━━━ DATA SECTION

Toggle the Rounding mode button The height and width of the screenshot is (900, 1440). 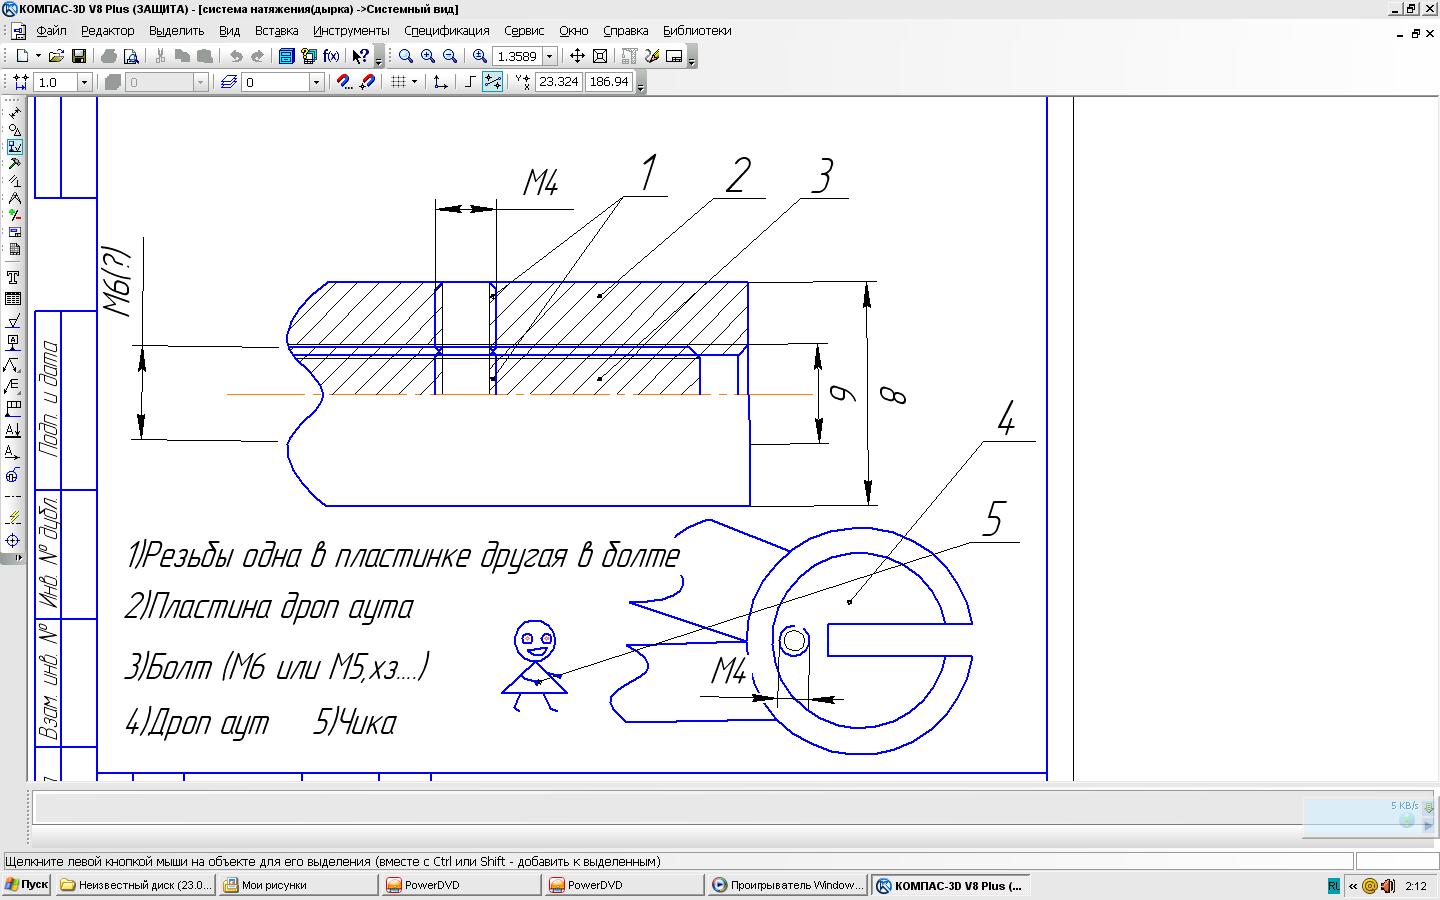492,82
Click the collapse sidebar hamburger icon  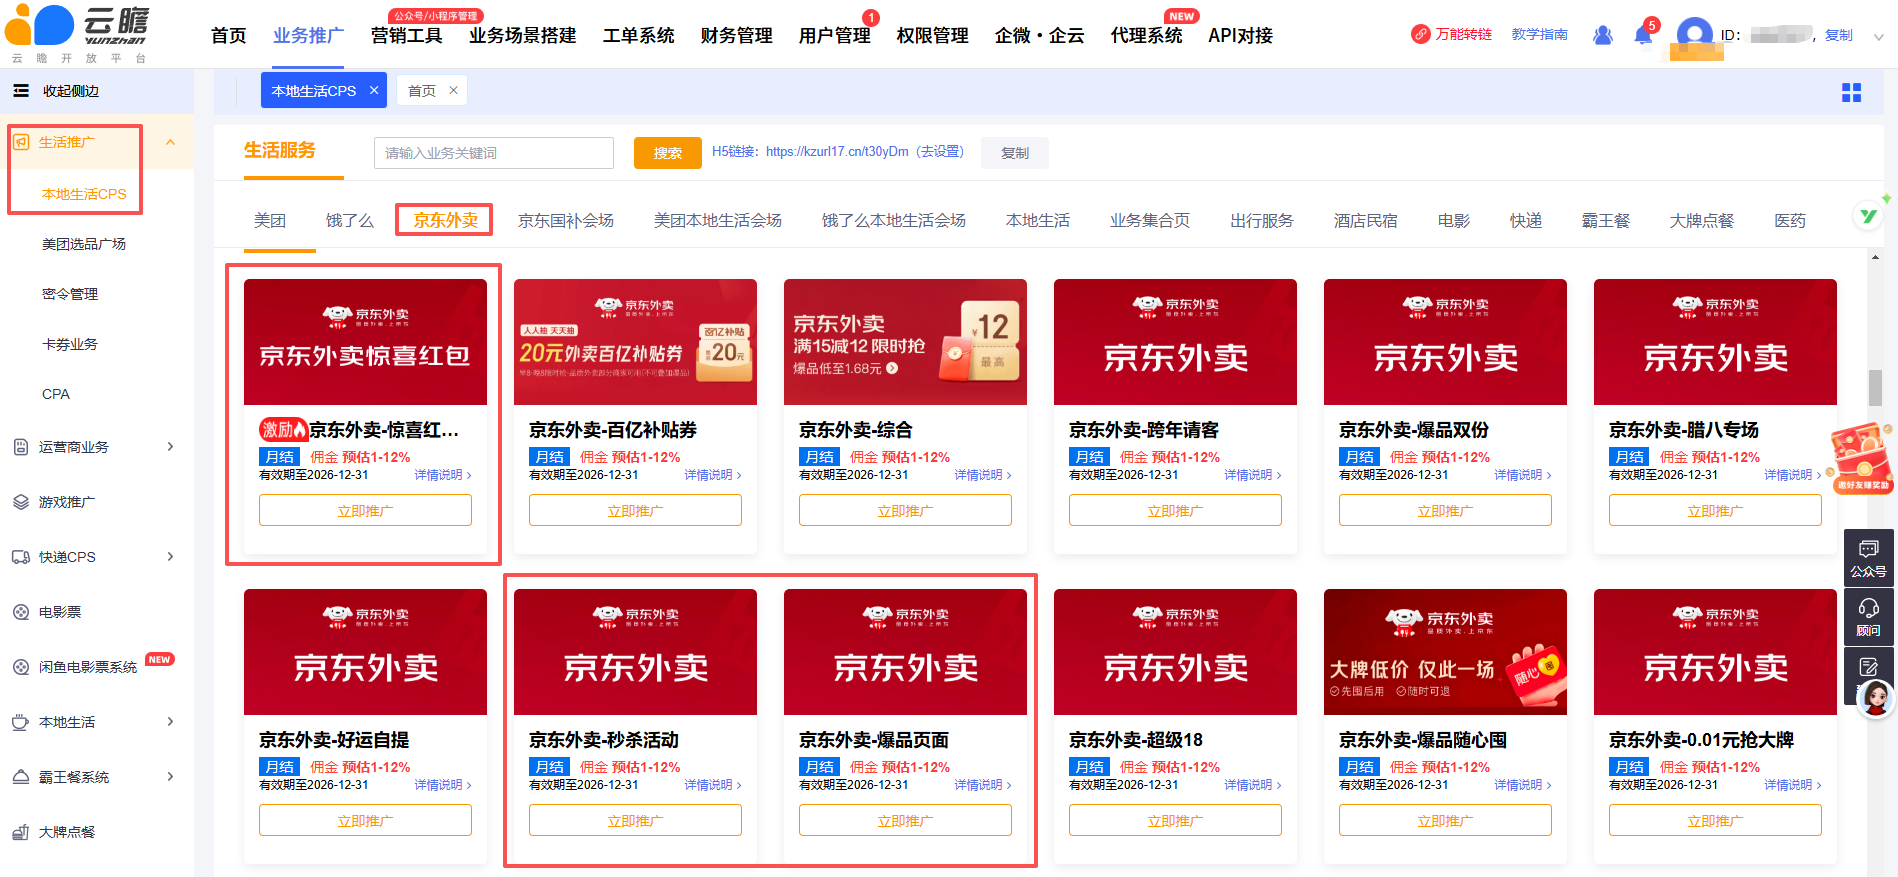click(21, 91)
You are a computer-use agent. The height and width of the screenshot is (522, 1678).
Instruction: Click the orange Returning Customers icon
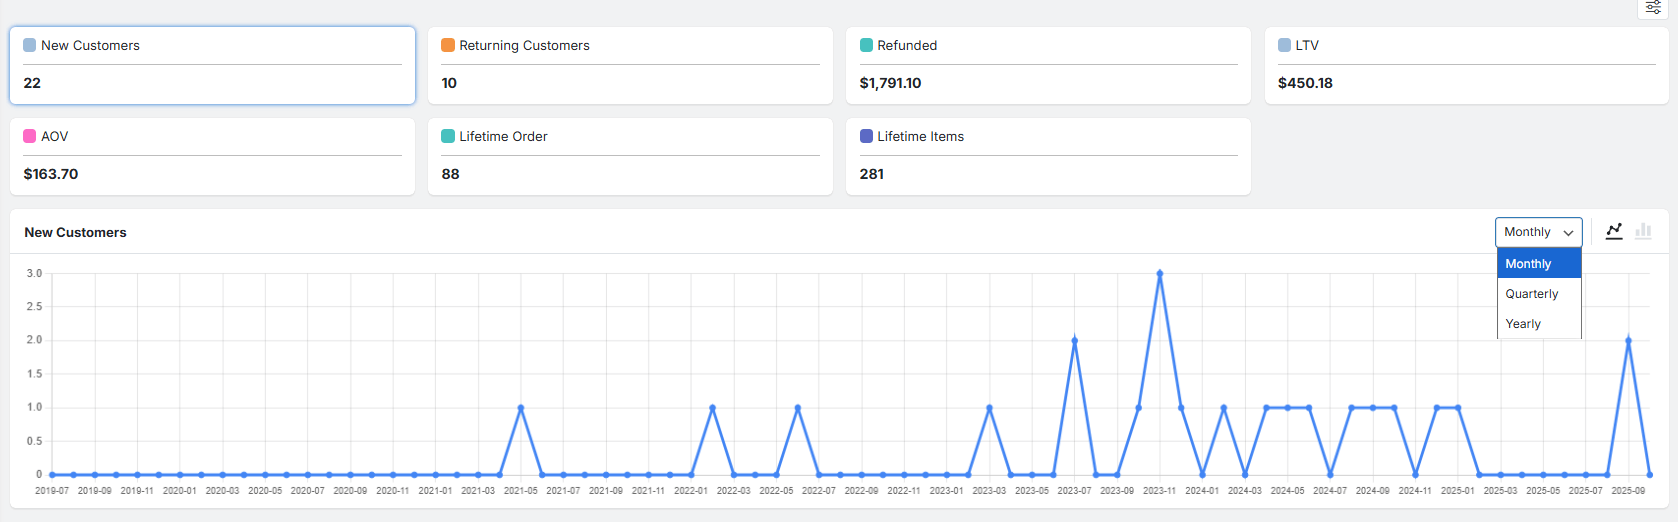(448, 45)
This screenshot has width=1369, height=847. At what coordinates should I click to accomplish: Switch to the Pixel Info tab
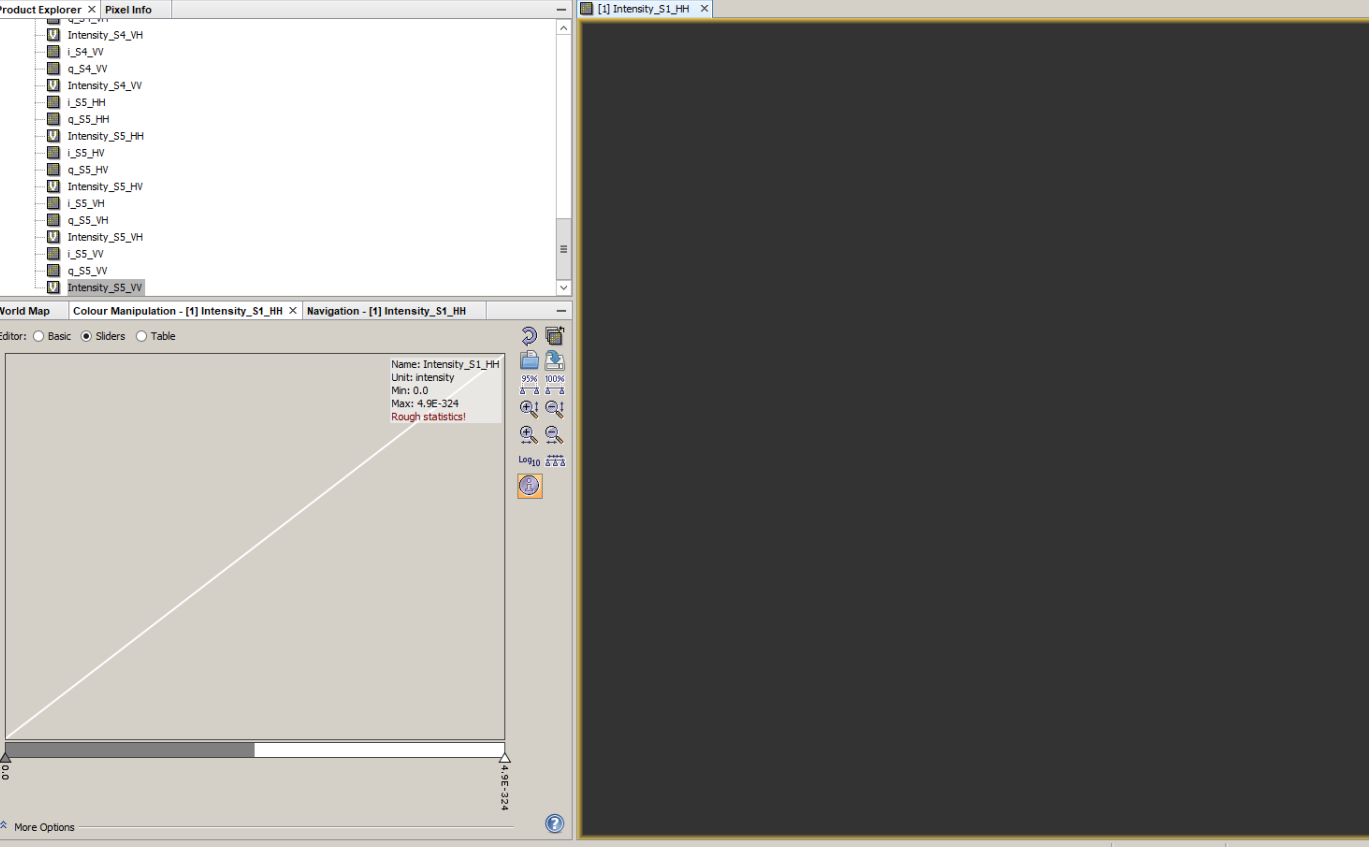click(x=128, y=9)
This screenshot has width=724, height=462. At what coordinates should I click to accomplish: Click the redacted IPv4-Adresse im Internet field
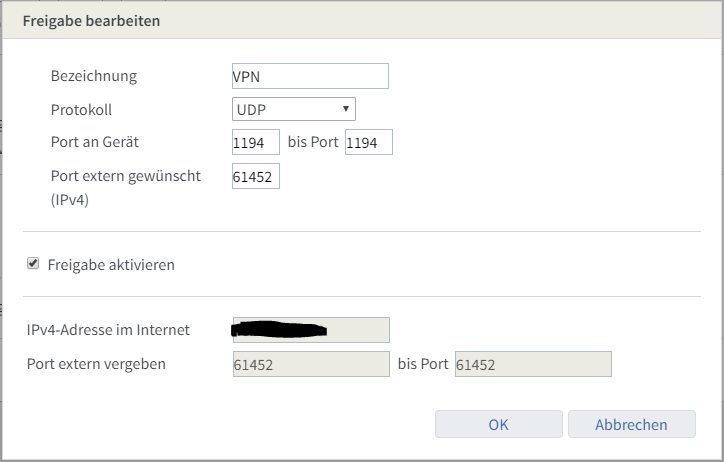click(x=310, y=330)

━━━━━━

WHAT YOU WILL DO = In the part of the records that opens with the line containing "You are a computer-use" and closes with the line containing "click(x=128, y=9)", substitute "capture" for every "screenshot" and give those lines again with nothing else changed. Leave the pictures out of the answer.

REPLY TO THE EXERCISE =
You are a computer-use agent. The height and width of the capture is (522, 1678).
Instruction: Click the orange Returning Customers icon
(448, 45)
This capture has width=1369, height=847. At what coordinates should I click to accomplish: Switch to the Pixel Info tab
click(x=128, y=9)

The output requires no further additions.